__WORK INSTRUCTION 1__:
Retype the part of the article on Mark Laverriere from "Mark Laverriere was" up to and including "women came easy.", keeping every word and punctuation mark unchanged.
__WORK INSTRUCTION 2__:
In the article on Mark Laverriere, at what age did Mark start experimenting with alcohol?
__WORK INSTRUCTION 3__:
Carry on the article on Mark Laverriere from its last sentence, keeping its voice and style.

They’re All Good Days Now
by Robert Mitchell
Once lost to alcohol and drugs, Mark found humility and happiness through Christ.
Mark Laverriere was the life of the party when he drank alcohol. After a few drinks, he was funny and engaging, and his shyness disappeared. He felt good about himself and had a false sense of ego and pride. Even talking to women came easy.
Today, however, Mark says, “Alcohol gave me all those things that I thought I was missing, but then it took from me everything that I needed—family, friends, happiness.” Sitting in The Salvation Army’s Adult Rehabilitation Center (ARC) in Portland, Maine, where he is the resident manager, he continued, “I didn’t like my life when I was sober. I didn’t like how I felt about myself. Alcohol and drugs were a solution to that. They were an escape.”
Mark, who grew up in nearby Biddeford, began experimenting with alcohol at 13 and later sank to using heroin. All the while, he was able to maintain a job, mostly because he owned his own drywall hanging company. He married his high school sweetheart, but once that marriage failed, he buried himself deep in alcohol and drugs.

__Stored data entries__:
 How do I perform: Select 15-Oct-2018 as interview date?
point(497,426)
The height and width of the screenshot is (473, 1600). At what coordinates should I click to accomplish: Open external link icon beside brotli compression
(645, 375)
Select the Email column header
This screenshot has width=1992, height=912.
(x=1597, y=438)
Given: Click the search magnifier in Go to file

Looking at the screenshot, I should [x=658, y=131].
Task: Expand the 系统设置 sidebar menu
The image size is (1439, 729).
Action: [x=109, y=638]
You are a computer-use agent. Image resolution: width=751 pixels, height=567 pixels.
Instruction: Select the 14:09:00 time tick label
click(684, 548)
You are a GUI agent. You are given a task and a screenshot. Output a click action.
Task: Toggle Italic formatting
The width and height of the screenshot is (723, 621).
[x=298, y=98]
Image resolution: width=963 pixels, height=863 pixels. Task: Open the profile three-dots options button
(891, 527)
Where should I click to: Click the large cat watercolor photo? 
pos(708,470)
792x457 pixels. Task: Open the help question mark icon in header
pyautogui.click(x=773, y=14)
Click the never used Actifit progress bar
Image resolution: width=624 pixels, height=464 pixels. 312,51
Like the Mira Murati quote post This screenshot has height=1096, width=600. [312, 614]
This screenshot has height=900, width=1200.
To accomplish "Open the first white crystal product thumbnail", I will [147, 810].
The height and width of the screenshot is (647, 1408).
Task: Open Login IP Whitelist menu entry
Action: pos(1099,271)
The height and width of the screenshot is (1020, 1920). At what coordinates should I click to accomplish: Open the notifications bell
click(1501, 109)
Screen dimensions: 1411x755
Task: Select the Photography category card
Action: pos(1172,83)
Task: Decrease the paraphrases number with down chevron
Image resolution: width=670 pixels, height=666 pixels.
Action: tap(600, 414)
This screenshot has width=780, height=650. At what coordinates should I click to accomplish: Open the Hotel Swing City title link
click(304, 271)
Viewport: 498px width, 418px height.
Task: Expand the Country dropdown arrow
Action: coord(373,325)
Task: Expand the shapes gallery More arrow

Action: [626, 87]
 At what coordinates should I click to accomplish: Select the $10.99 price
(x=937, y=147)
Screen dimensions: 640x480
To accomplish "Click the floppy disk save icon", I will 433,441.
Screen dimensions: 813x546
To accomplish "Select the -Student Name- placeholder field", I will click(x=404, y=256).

__OUTPUT 1__:
Mark Laverriere was the life of the party when he drank alcohol. After a few drinks, he was funny and engaging, and his shyness disappeared. He felt good about himself and had a false sense of ego and pride. Even talking to women came easy.

__OUTPUT 2__:
At 13.

__OUTPUT 3__:
In late 2021, Mark was on suicide watch at a local hospital when a nurse suggested he try The Salvation Army’s ARC program. The six to nine months to complete the program seemed drastic, “but a drop in the bucket compared to the rest of my life,” Mark says. He arrived in January 2022 with virtually no religious faith.
“I didn’t want to come here, but I was willing to give it a try and it was one of the greatest decisions I ever made,” Mark says. “God gave me the gift of humility and desperation that allowed me to walk through those front doors.
“I held on to those gifts of humility and desperation, and that kept me hungry this time. This place gave me opportunities that I didn’t have out there. It took the distractions away for me and I was able to just focus on myself and allowed me to build a relationship with God.”
“Therefore, if anyone is in Christ, the new creation has come: The old has gone, the new is here!”
—2 CORINTHIANS 5:17
Mark, 45, began working through the ARC program (he wrote 750 pages about his life) and attending chapel, where he became a believer in Jesus Christ. The change “almost happened instantly” and he found freedom, thanks to the staff, counselors, and Envoy Stephen Taylor, the ARC’s former administrator.
“When that man puts his hand on you and prays over you, you feel it,” Mark says. “He has such a spiritual vibe and a servant’s heart. I don’t think there’s one time I didn’t tear up when he prayed over me.
“Once I accepted Jesus Christ as my Lord and Savior, this whole 30 months of sobriety, I have not had one bad day. I truly feel free, but I have to work at it every day.”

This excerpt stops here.